Legal theory of finance
The Journal of Comparative Economics (subscription required) has a special issue on Law in Finance (The CLS Blue Sky Blog has a series of posts summarizing and commenting about this work – see here, here and here). The lead paper in the special issue by Katharina Pistor presents what she calls the Legal Theory of Finance (LTF); the other papers are case studies of different aspects of this research programme.
Most finance researchers are aware of the Law and Finance literature (La Porta, Shleifer, Vishny and a host of others), but Pistor argues that “Law & Finance is ... a theory for good times in finance, not one for bad times.” She argues that though finance contracts may appear to be clear and rigid, they are in reality in the nature of incomplete contracts because of imperfect knowledge and inherent uncertainty. When tail events materialize, it is desirable to rewrite the contracts ex post. This can be done in two ways: first by the taxpayer bailing out the losers, or by an elastic interpretation of the law.

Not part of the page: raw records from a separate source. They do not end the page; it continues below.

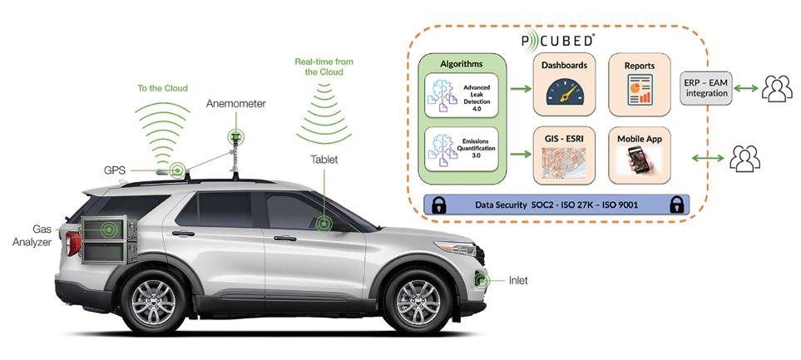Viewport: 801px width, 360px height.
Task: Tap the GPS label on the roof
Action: coord(115,170)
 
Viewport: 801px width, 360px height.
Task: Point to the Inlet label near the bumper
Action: coord(517,280)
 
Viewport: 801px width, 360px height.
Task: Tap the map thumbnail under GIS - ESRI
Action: coord(565,164)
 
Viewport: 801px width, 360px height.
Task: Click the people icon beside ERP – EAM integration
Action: coord(778,87)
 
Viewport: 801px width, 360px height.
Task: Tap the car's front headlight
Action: coord(456,248)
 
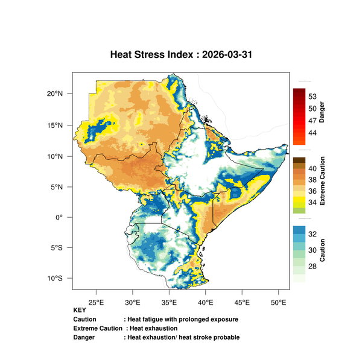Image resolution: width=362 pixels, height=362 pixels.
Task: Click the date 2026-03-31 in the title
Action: tap(227, 54)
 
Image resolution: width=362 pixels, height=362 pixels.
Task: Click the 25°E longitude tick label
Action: tap(97, 302)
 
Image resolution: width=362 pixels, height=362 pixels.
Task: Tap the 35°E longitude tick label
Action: tap(169, 302)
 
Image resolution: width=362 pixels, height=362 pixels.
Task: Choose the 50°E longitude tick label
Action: tap(278, 302)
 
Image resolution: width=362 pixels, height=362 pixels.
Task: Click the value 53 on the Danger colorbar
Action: tap(313, 97)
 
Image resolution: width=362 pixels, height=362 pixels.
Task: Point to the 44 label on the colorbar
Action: tap(313, 133)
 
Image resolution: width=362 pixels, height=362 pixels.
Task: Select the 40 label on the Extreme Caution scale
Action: tap(313, 168)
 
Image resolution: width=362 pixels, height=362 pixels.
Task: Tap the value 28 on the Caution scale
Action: tap(313, 267)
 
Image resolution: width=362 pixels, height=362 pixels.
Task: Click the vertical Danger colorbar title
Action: tap(322, 112)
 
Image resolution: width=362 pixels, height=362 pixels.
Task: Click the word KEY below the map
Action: tap(80, 310)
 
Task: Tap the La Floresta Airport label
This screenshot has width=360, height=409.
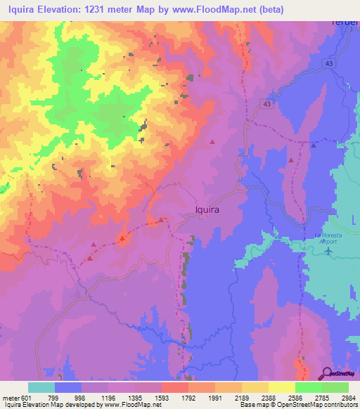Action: (x=321, y=238)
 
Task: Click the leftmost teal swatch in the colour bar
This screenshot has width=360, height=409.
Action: (x=41, y=387)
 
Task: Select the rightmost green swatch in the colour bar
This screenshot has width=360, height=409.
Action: (x=335, y=387)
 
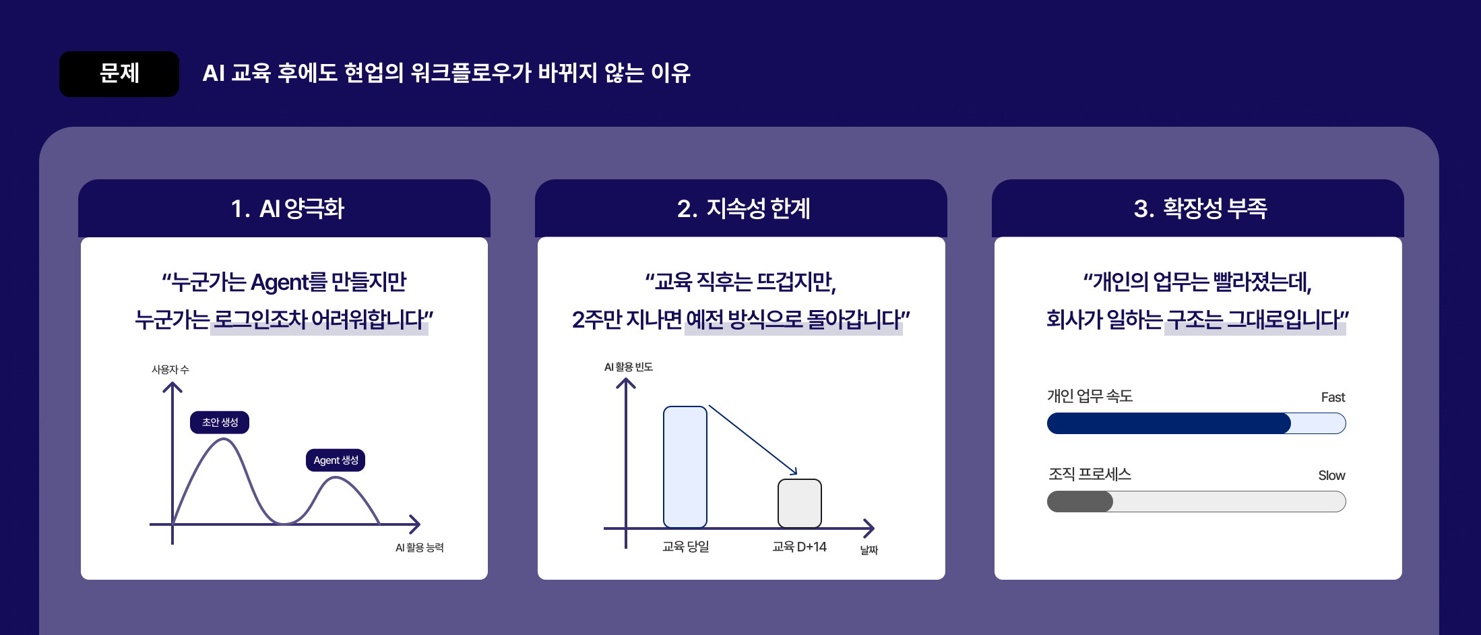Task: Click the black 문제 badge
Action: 119,73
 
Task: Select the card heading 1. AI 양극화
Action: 287,208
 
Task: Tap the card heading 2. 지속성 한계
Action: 743,208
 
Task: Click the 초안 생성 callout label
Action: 220,423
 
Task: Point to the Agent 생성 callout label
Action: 336,460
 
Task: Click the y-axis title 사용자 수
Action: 170,369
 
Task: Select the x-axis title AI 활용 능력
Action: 419,547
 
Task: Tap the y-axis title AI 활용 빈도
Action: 628,367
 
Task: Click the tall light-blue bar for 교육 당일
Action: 685,466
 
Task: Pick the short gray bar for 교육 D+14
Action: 799,504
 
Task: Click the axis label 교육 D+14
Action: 799,547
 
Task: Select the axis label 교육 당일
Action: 685,547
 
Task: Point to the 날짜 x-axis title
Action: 869,550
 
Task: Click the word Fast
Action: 1332,398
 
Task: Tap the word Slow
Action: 1331,476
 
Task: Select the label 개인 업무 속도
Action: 1090,396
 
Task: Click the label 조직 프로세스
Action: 1090,475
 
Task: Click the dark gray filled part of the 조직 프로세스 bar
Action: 1079,502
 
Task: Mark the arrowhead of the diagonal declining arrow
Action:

One of the shrill claims of the LTF is that legal enforcement is much more elastic at the centre while being quite rigid at the periphery. Bail out is also more likely at the centre. I do not see anything novel in this observation which should be obvious to anybody who has not forgotten the first word of the phrase “political economy”. It should also be obvious to anybody who has read Shakespeare’s great play about finance (The Merchant of Venice), and noted how differently the law was applied to Jews and Gentiles. It has also been all too visible throughout the global financial crisis and now in the eurozone crisis.
Another persistent claim is that all finance requires the backstop of the sovereign state which is the sole issuer of paper money. This is in some sense true of most countries for the last hundred years or so though I must point out that the few financial markets that one finds in Somalia or Zimbabwe function only because they are not dependent on the state. The LTF claim on the primacy of the state was certainly not true historically. Until the financial revolution in the Holland and later England, merchants were historically more credit worthy than sovereigns. Bankers bailed out the state and not the other way around.
Most of the case studies in the special issue do not seem to be empirically grounded in the way that we have come to expect in modern finance. I was not expecting any fancy econometrics, but I did expect to see the kind of rich detail that I have seen in the sociology of finance literature. The only exception was the paper by Akos Rona-Tas and Alya Guseva on “Information and consumer credit in Central and Eastern Europe”. I learned a lot from this paper and will probably blog about it some day, but it seemed to be only tangentially about the LTF.